Keep in mind, what goes around…

You, sir, would make a pathetic prosecuting attorney (in regards to intellectual properties) -- Copyright infringement does NOT equal theft. If I steal your TV, you don't have a TV anymore. I denied you your television. If I download Episode 3, Lucas still has his movie. I didn't steal a damn thing. I didn't deny him anything either, except maybe his pride and ego.
Sure, the MPAA will view this as distributing copywritten material. What they don't want you to know is, that there's no "copyright" or "fbi" disclamer/warning at the beginning of said workprint in question. Try that one if a court of law.

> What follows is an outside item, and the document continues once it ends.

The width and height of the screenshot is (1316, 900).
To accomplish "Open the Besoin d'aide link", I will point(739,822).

In order to prove infringement, you must first prove that something has been diminished, something has been gained, and that your copyright extends to the form in which it has been distributed. Again, you're just grabbing at straws if you think you can actually make a living going after filesharers.
Am I breaking the copyright law by watching this inferior copy of Sith, questionably maybe, but it is not stealing -- it's the equivalent of catching a foul ball at a major league ball game. You may say I'm playing semantics, but there is an important distinction. I'm not even trying to justify copyright violation, I'm just tired of idiots equating it to theft.

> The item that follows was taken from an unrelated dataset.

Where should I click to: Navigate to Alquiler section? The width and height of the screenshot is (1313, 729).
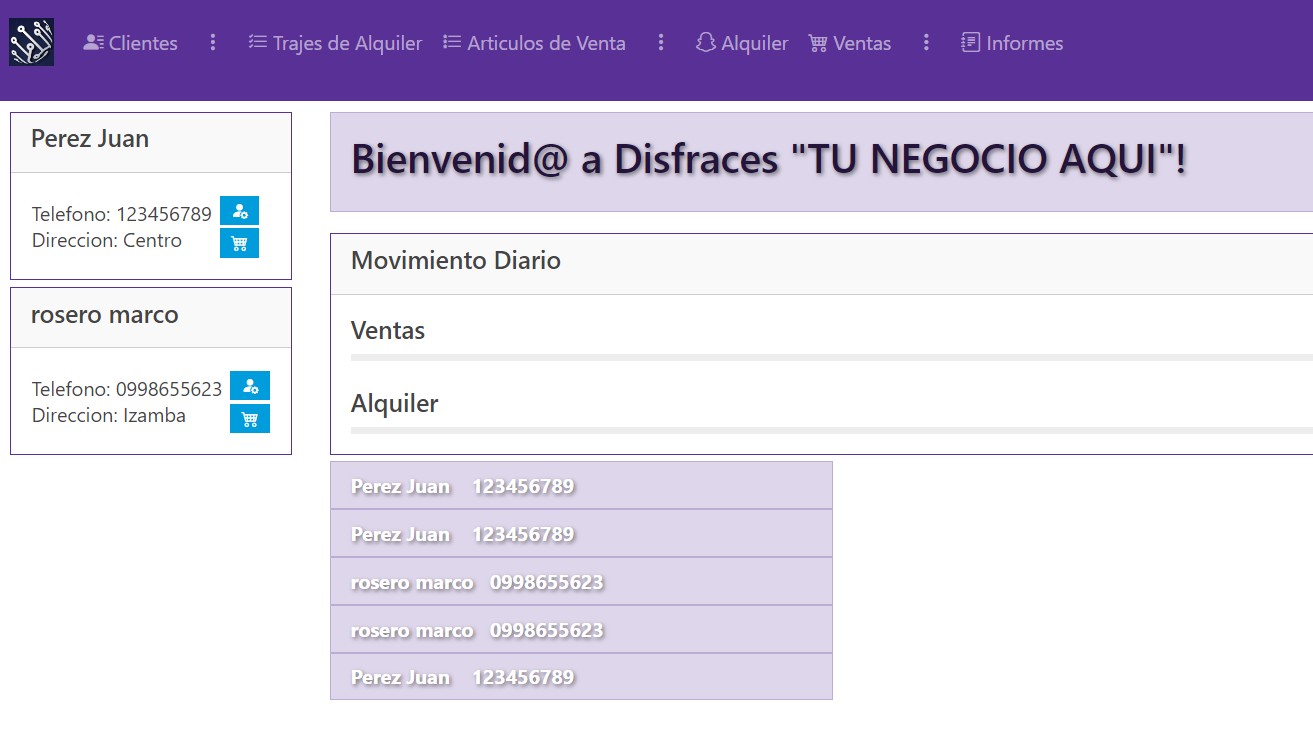(742, 43)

There is nothing in the DMCA regarding filesharing and you know it. There is nothing in the United States Copyright code concerning filesharing and you also know that. Piracy is not equal to filesharing. Piracy is the act of reproducing works for gain. No one has issue with that.
What the MPAA has done is to confuse the argument regarding copyright. Copyright was initially established to protect the author of a given work for an infinite period of time, so profit could be realized before the work passed into the public domain. Today, the original author of the work RARELY sees any compensation returned to them once a work has been completed. Copyright is now a corporate asset. And the sum total of the MPAA's argument stems from persons infringing on thier CORPORATE ASSETS. This has nothing to do with protecting authors, it has everything to do with monopolizing the distribution of corporate assets. If not, then why has copyright been extended past the original 'lifetime of the author + 20 years" and into infinity? Because it is no longer a creative work, it is a currency
Assertion + evidence = truth.
You have:
Assertion + nothing = opinion
Thanks for playing, I win.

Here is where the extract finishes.